Global goods trade is set to return to growth this year after a tepid 2023, UN research has predicted.

Preliminary data suggests that the value of goods traded around the world grew again at the end of last year following a prolonged slump from the steep price rises seen in 2022, according to the UN Conference on Trade and Development (UNCTAD).

Forecast global GDP growth of around 3% for this year and recent jumps in containerised shipping rates suggest that trade will rebound through the next nine months, the agency says.

“Available data for the first quarter of 2024 suggests a continued improvement in global trade, especially considering moderating global inflation and improving economic growth forecasts,” UNCTAD says. “Additionally, rising demand for environmental goods, particularly electric vehicles, is expected to bolster trade this year.”

But the agency warns that “geopolitical tensions and supply chain disruptions persist as pivotal factors influencing bilateral trade trends and require ongoing scrutiny”.

“Disruptions in shipping routes, particularly those related to security issues in the Red Sea and the Suez Canal, as well as adverse climate effects on water levels in the Panama Canal, carry the potential to escalate shipping costs, prolong voyage times and disrupt supply chains.”

The value of global goods trade soared in 2022 as economies roared back to growth following the sudden plunge in global commerce during the first year of the Covid-19 pandemic.

While UNCTAD’s measurements of goods trade volume are largely back in line with pre-pandemic performance, the value of those goods remains much higher due to higher commodity prices and inflation.

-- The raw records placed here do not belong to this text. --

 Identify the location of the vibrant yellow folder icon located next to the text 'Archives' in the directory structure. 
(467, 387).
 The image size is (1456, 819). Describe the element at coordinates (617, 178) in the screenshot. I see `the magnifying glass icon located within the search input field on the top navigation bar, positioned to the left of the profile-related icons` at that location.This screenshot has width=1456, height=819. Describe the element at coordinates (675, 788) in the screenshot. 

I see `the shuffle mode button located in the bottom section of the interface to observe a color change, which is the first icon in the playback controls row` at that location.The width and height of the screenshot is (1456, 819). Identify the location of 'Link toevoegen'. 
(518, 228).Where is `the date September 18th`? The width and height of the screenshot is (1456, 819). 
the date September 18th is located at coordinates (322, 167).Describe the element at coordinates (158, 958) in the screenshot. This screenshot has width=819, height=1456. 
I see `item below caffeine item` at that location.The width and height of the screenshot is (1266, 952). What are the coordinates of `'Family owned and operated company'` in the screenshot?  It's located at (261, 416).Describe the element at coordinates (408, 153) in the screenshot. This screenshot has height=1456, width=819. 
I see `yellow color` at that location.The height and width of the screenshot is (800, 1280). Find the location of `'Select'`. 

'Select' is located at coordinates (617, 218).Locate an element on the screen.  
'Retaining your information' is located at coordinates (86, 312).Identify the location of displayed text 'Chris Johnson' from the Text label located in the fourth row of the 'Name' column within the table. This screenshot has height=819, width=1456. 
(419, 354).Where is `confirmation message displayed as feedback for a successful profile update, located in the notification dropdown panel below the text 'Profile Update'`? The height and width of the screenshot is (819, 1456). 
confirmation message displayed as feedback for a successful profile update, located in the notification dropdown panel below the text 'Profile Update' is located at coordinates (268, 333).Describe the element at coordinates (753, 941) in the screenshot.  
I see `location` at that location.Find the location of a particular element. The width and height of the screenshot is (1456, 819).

Although the value of goods traded globally last year fell by about US$1.3tn compared to 2022, it is still much higher than pre-pandemic levels. The fall is also less than the US$2tn plunge it previously forecast.

The only broad categories of goods that saw an annual increase in traded goods value were pharmaceuticals, precision instruments, road vehicles and transport equipment.

The decline in values during 2023 was spread across most regions, but data crunched by UNCTAD shows that almost all regions saw a return to growth in the final quarter, which the body says signals “the end to the decline in global trade of goods”.

The only major economic region where imports and exports extended their falls into the fourth quarter was the European Union – although the data does not include intra-EU trade. The US and Japan remained flat, while China, India and South Korea all recorded a modest uptick.

Latin America is also lagging, recording falls in both imports and exports. Sanctions-hit Russia likewise saw quarterly falls capping a 21% drop in exports over the year.

Sluggish trade activity, particularly in the first half of the year, fed into lacklustre trade finance performance at several lenders, according to a recent analysis of financial reports by GTR.

UNCTAD also recorded a continuation of a trend where countries conduct trade with nations close to them geographically, which it calls trade concentration.

The trend gained momentum in the second half of 2022 and peaked in the third quarter of last year, according to UNCTAD, but softened dramatically in the last three months of 2023. Similarly, friendshoring, referring to trade between countries that are politically aligned, fell during this period following a gradual rise since early 2022.

As signalled by UNCTAD last year, trade dependency between several countries deepened, most notably Russia’s dependence on China, which rose by 7.1%.